There seem to be quite a few data/computational science people lurking around here in the Nim community (@mratsim among others). Is there any interest in us creating a place where such stuff can be discussed? I think it would be helpful to have a dedicated place to discuss such matters, especially for people coming from Python (the main data science language nowadays) as they might (as I did) see Nim as a "faster Python". And having a dedicated place to discuss is less intimidating and then getting into the Nim IRC/Gitter/Discord, especially if you just check it a few times a day and miss most of the discussions.
Is there anyone who would be interested? If so, what platform should we use? (Gitter/IRC, subreddit etc)
Why not just start on Nim forum and Nim IRC and switch to separate area when number of participants becomes too large, like maybe a few dozen?
I really wonder why some people like to separate so much? We all know that Nim community is still small, and there is no evidence that many people are really working in data/computational science. And data science discussion on Nim forum is interesting for many and it is good advertising for Nim.
For other topics it is similar -- for example I got some queries to create a Nim-GTK forum, Channel, IRC. Last one recently, see https://github.com/StefanSalewski/gintro/issues/54#issuecomment-532497567 Well, there would be one user if I subscribe myself, and maybe one more a few times a month.
I get your point ;) The forum works fine, but it's the IRC part that I'm a bit bothered by. I usual check the Gitter once every 2 hours and during that time there has been too much going on (usually) and I don't have the time to go through it all. If there has been anything about data science, it has most probably been drained in the core devs discussions or people asking more general Nim questions (which is really good :-D don't get me wrong, I love that part of the Nim community and its engagement).
I'm also starting this thread to see IF there are people interested ;) if not, I would see no use in a separate community
I get your point too :-)
Currently in IRC is much discussion due to 1.0 release. But generally traffic is lower. I look at IRC logs sometimes, and I have never seen much discussion about data science. Most is compiler dev, bugs, game dev, crypto. And some noise.
My feeling is, when someone starts a discussion and there is someone other interesting in that, than a longer discussion follows. zcharter does this often, for his game engines. So you may just try to start a data science discussion when there is no important other discussion on IRC and see if there are other people.

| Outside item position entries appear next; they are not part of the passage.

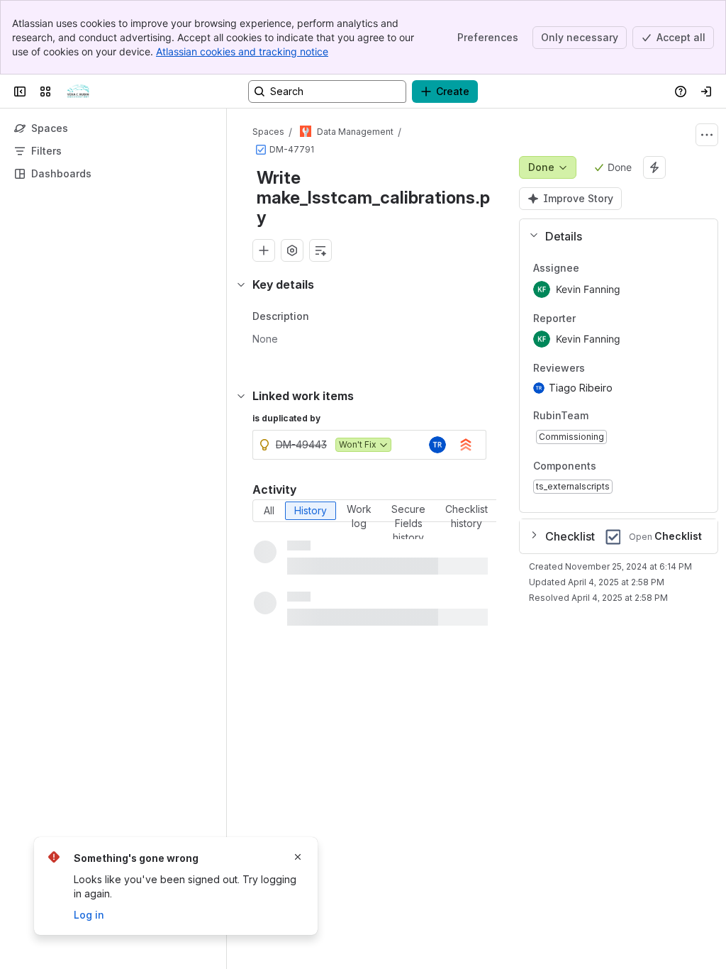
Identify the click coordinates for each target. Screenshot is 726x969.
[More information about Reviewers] (599, 369)
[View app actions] (292, 250)
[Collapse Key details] (241, 284)
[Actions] (707, 134)
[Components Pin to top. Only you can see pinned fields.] (627, 466)
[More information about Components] (610, 466)
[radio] (269, 511)
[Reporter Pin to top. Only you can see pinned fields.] (607, 318)
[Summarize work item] (320, 250)
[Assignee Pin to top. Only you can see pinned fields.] (610, 268)
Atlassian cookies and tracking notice (242, 51)
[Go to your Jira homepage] (78, 91)
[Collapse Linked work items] (241, 395)
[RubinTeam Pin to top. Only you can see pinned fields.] (619, 415)
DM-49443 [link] (301, 444)
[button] (612, 236)
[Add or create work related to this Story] (263, 250)
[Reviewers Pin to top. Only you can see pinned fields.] (616, 369)
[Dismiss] (297, 856)
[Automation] (654, 167)
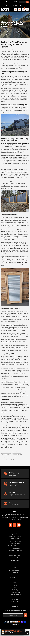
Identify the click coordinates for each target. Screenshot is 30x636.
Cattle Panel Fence (15, 543)
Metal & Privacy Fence (15, 536)
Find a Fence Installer (15, 594)
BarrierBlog (15, 590)
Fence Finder (15, 599)
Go (27, 2)
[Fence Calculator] (15, 9)
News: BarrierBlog (8, 30)
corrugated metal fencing (7, 459)
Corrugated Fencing (6, 454)
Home (2, 30)
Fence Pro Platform (15, 592)
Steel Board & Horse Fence (15, 546)
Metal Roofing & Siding (15, 555)
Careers (15, 587)
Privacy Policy (15, 575)
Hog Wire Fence (15, 534)
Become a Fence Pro (15, 597)
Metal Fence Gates (15, 548)
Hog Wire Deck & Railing (15, 541)
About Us (15, 585)
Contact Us (15, 572)
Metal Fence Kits (15, 538)
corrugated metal (17, 454)
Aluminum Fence (15, 553)
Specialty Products (15, 557)
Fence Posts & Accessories (15, 550)
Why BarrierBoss (15, 601)
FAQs (15, 567)
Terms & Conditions (15, 577)
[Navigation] (27, 9)
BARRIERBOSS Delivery (15, 570)
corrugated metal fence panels (8, 457)
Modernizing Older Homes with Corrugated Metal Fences (13, 31)
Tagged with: (15, 452)
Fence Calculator (15, 560)
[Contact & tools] (27, 633)
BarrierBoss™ (17, 624)
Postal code (15, 2)
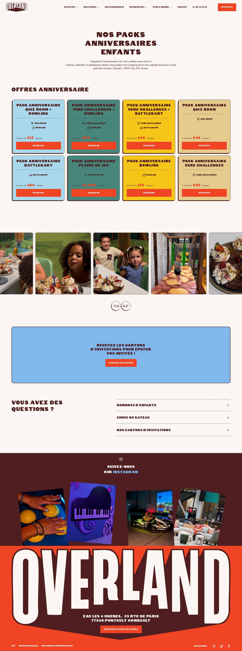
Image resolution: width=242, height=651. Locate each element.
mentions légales (28, 646)
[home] (16, 7)
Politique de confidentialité (57, 646)
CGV (13, 646)
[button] (71, 7)
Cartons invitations (121, 363)
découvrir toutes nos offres (121, 629)
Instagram (125, 472)
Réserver (227, 7)
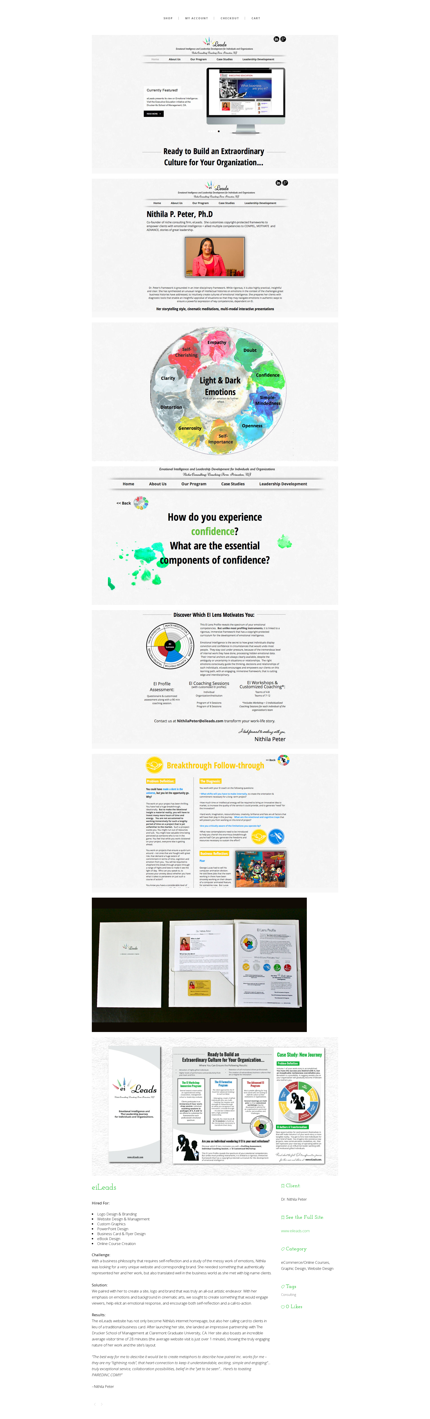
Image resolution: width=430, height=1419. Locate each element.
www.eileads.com (295, 1230)
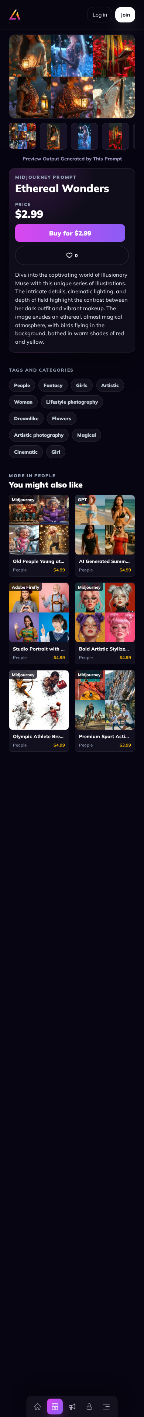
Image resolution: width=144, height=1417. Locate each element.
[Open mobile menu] (106, 1406)
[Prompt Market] (54, 1406)
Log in (100, 14)
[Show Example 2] (84, 136)
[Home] (37, 1406)
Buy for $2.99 (70, 233)
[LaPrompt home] (15, 15)
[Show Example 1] (53, 136)
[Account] (89, 1406)
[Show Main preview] (22, 135)
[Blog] (72, 1406)
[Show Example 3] (115, 136)
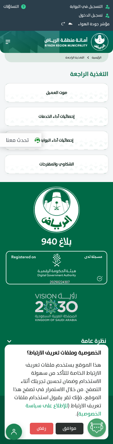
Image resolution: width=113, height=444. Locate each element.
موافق (69, 428)
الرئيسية (96, 57)
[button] (22, 140)
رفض (41, 428)
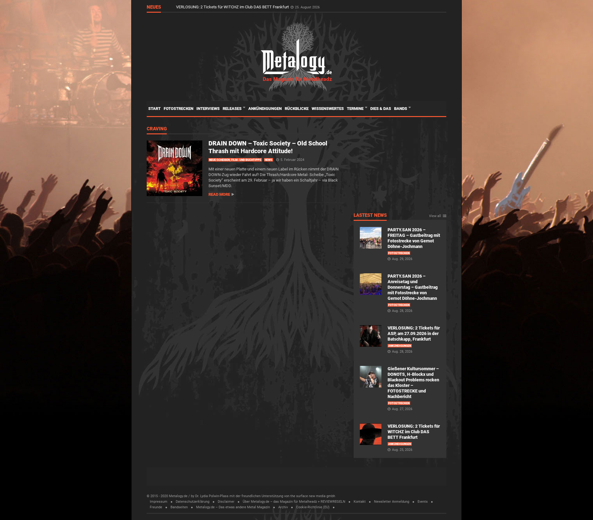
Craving (157, 129)
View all (435, 216)
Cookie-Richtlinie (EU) (313, 507)
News (268, 159)
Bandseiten (179, 507)
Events (423, 502)
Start (154, 108)
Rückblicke (297, 108)
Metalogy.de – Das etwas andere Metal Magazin (233, 507)
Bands (401, 108)
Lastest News (370, 215)
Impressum (158, 502)
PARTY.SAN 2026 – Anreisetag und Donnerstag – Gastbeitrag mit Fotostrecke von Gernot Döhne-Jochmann (413, 287)
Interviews (208, 108)
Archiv (283, 507)
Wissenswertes (328, 108)
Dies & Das (380, 108)
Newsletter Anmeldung (391, 502)
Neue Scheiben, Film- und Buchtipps (235, 159)
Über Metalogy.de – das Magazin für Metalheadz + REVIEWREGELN (294, 502)
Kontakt (360, 502)
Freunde (156, 507)
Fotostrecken (178, 108)
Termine (355, 108)
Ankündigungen (265, 108)
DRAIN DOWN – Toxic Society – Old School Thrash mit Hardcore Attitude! (267, 147)
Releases (232, 108)
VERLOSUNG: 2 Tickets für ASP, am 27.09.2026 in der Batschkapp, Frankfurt (414, 333)
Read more (219, 194)
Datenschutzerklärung (192, 502)
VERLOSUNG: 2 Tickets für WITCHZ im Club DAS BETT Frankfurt (233, 9)
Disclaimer (226, 502)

But maybe some other people will join this thread, so we will see. I am interested in science too (working on rtree bulk loading and k nearest neigthbor search just now), but I will never join a separate channel.
Hi, +1 to discuss scientific Nim in this forum until community is going to grow big enough. I am making a number of scientific calculations with Nim but from stochastic differential equations and Monte Carlo simulations for finance and insurance angle rather than neural networks and data mining.

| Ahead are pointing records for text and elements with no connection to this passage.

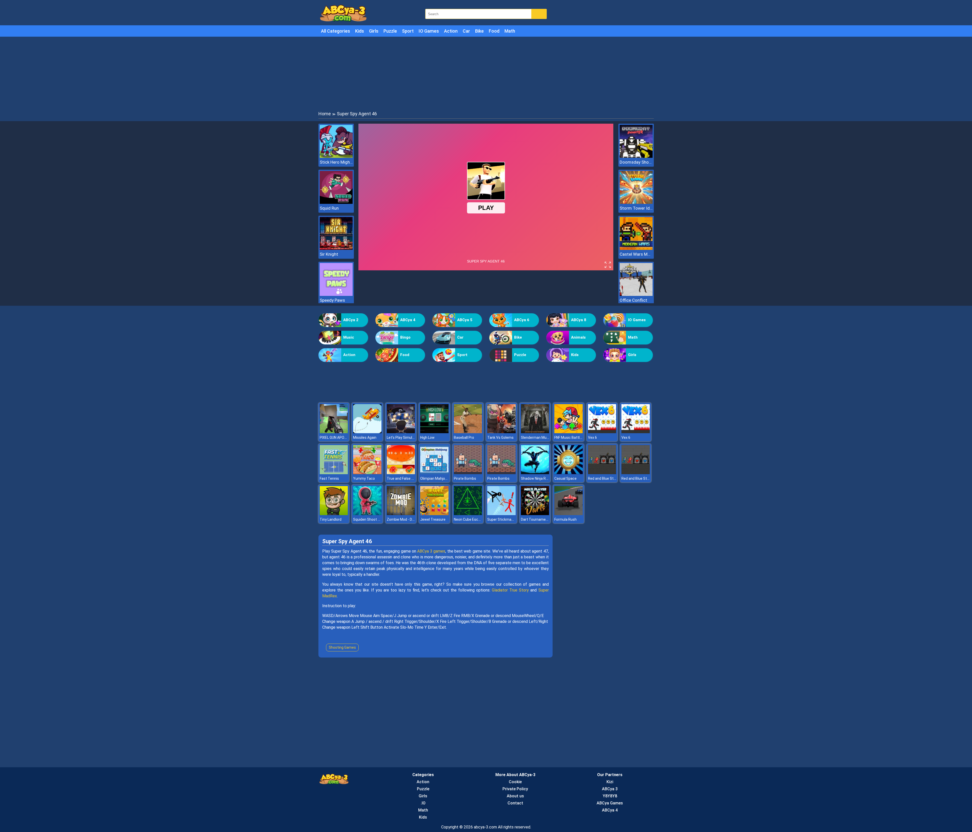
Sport (408, 31)
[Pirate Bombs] (468, 472)
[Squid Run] (336, 202)
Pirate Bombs (465, 478)
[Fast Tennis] (334, 472)
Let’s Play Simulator (403, 437)
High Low (427, 437)
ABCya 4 (407, 320)
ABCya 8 (578, 320)
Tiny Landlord (330, 519)
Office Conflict (633, 300)
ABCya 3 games (431, 551)
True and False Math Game (408, 478)
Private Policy (515, 788)
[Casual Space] (568, 472)
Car (466, 31)
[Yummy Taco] (367, 472)
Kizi (609, 781)
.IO (423, 803)
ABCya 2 (350, 320)
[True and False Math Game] (401, 472)
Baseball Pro (464, 437)
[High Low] (434, 431)
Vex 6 (592, 437)
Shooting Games (342, 647)
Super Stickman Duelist (506, 519)
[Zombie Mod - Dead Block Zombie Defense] (401, 513)
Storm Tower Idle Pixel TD (636, 208)
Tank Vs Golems (500, 437)
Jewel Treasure (433, 519)
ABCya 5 (464, 320)
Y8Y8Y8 (610, 796)
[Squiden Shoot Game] (367, 513)
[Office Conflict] (636, 294)
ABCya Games (610, 803)
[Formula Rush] (568, 513)
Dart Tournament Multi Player (545, 519)
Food (494, 31)
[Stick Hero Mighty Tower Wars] (336, 156)
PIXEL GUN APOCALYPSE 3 (341, 437)
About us (515, 796)
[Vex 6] (602, 431)
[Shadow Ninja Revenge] (535, 472)
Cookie (515, 781)
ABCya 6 (521, 320)
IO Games (429, 31)
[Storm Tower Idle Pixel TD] (636, 202)
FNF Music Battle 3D (570, 437)
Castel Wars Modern (636, 254)
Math (509, 31)
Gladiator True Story (510, 590)
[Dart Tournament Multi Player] (535, 513)
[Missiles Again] (367, 431)
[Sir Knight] (336, 248)
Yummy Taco (364, 478)
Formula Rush (565, 519)
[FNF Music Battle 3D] (568, 431)
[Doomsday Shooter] (636, 156)
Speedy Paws (332, 300)
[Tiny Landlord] (334, 513)
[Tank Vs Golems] (501, 431)
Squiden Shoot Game (370, 519)
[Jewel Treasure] (434, 513)
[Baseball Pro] (468, 431)
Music (348, 337)
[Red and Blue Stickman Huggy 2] (602, 472)
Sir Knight (329, 254)
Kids (359, 31)
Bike (479, 31)
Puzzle (390, 31)
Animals (578, 337)
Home (324, 113)
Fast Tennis (329, 478)
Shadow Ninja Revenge (539, 478)
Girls (373, 31)
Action (451, 31)
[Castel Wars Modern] (636, 248)
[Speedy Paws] (336, 294)
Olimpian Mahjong (434, 478)
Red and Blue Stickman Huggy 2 (613, 478)
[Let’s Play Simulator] (401, 431)
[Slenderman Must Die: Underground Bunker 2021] (535, 431)
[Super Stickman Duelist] (501, 513)
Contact (515, 803)
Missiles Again (364, 437)
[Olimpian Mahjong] (434, 472)
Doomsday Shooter (636, 162)
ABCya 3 (610, 788)
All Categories (335, 31)
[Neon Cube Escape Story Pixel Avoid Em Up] (468, 513)
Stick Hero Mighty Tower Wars (336, 162)
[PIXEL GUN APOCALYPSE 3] (334, 431)
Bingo (405, 337)
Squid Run (329, 208)
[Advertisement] (486, 73)
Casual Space (565, 478)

DataTable package was my pilot project to get more familiar with Nim. IMO, to finish it woulr require a couple of improvements in Nim itself, namely: chaining of iterators and static[T] type improvements.

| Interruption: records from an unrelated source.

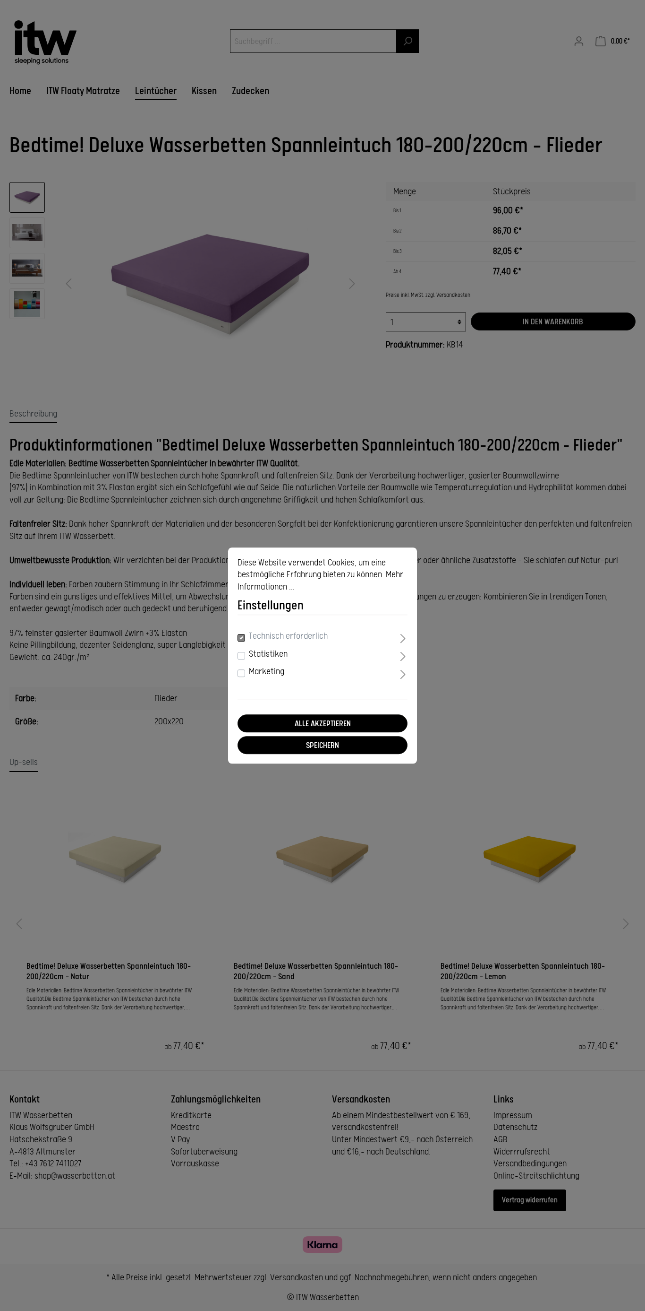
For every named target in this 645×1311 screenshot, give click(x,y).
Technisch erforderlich (288, 636)
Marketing (266, 672)
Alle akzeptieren (323, 723)
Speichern (322, 745)
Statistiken (268, 654)
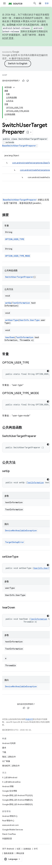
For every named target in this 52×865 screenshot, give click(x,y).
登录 (47, 3)
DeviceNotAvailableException (21, 530)
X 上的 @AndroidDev (11, 782)
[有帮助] (23, 81)
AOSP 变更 (7, 38)
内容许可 (29, 719)
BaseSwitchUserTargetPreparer (19, 145)
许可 (36, 849)
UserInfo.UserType (29, 320)
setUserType (11, 320)
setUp (8, 303)
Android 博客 (8, 786)
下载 (4, 752)
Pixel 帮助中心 (8, 820)
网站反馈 (20, 853)
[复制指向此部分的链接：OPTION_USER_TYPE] (32, 363)
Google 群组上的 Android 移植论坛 (17, 804)
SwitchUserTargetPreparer (19, 277)
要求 (4, 747)
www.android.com (10, 825)
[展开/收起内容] (14, 87)
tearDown (10, 337)
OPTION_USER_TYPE (14, 239)
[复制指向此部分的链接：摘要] (11, 215)
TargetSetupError (14, 542)
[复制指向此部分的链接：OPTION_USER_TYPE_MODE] (42, 393)
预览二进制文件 (9, 756)
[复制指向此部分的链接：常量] (11, 354)
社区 (19, 849)
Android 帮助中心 (10, 816)
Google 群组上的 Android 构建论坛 (17, 800)
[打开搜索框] (34, 3)
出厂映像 (6, 761)
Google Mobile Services (12, 829)
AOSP (4, 75)
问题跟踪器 (7, 838)
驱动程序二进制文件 (11, 765)
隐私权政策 (9, 853)
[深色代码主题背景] (48, 371)
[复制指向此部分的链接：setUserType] (21, 557)
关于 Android (8, 849)
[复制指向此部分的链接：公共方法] (18, 462)
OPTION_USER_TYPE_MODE (17, 256)
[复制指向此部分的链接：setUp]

I think we can replace iterator chaining by objects that represent the transformations.
Then it can be applied lazily like Dask (aka build a compute graph) or applied like D-ranges, a bit like @timotheecour PoC. AFAIK the new C++20 ranges work like this as well.
I do, in Arraymancer: https://github.com/mratsim/Arraymancer/
For NLP there was some wrappers here: https://github.com/Nim-NLP with a focus on NLP on the Chinese language.
For FSM for NLP, I've came across BlingFire from Microsoft research but I guess the most flexible tokenizer is sentencepiece by Google which does unsupervised training and does not assume anything about the language (whitespaces), you can just give it things to read.
Couldn't agree more! A plotting library that can both do a simple
plot(x, y)
And more advanced customization. Are there any maintained tries at a Jupiter kernel one could try to help out?
The path through Python seems like a good one. When Python programmers realize there is a better Cython, things will get fun here ;)
@chemist69 Jupyternim predates hot-code reloading which was written also with jupyter kernel in mind and should be less hacky. No idea though on how to use it in practice.
Docs if someone want to play with it: https://nim-lang.org/docs/hcr.html
@miran In terms of plotting we have nim-plotly, ggplotnim which is written from scratch.
On my side I'm still convinced that the Vega ecosystem is probably one of the best way forward. Especially because they provide an open-source Tableau called Lyra (build with feedback from Tableau people) and most impressively a tool that does automatic suggestions of data visualizations called Voyager
This is the video that sold me on Vega from the OpenVis 2015 conference. Focus on Voyager at 19:15 - https://youtu.be/GdoDLuPe-Wg?t=1155.
I have a PoC of calling Vega lite from Nim here: https://github.com/numforge/monocle but I have no time to work on it for the foreseeable future.
Something else to put on the radar:
"Pyodide brings the Python runtime to the browser via WebAssembly, along with the Python scientific stack including NumPy, Pandas, Matplotlib, parts of SciPy, and NetworkX"
<https://github.com/iodide-project/pyodide>
Maybe a nim language plugin in the future?
<https://iodide-project.github.io/docs/language_plugins/>
And webassembly is not limited to browsers (although browser is the new black):
<https://github.com/intel/wasm-micro-runtime/issues/85> <https://github.com/CraneStation/wasmtime>
In Nim float should be the same as float64. float32 is smaller which means less memory bandwidth needed as well as wider vector instructions in modern CPUs (e.g., on AVX you can fit 8 float32 in one register but only 4 float64). Some neural net people want to use a couple variants of 16-bit (or even 8-bit) floating point formats, while for certain very high precision cases 128-bit is becoming less rare.
So, I don't think there is some perfect choice of size/accuracy and so your SomeFloat idea sounds smarter to me. You might also benefit from having "iterative" numerical routines accept some kind of "precision" parameter that defaults to something (probably dependent upon the concrete floating point type in play), but allows users to maybe trade off speed & accuracy themselves. I.e., if you have some series approximation with an error bound then allow users to pass the max tolerable error (either in absolute terms or relative terms). Nim's named parameter passing with defaults should make it easy to have a common convention in your library.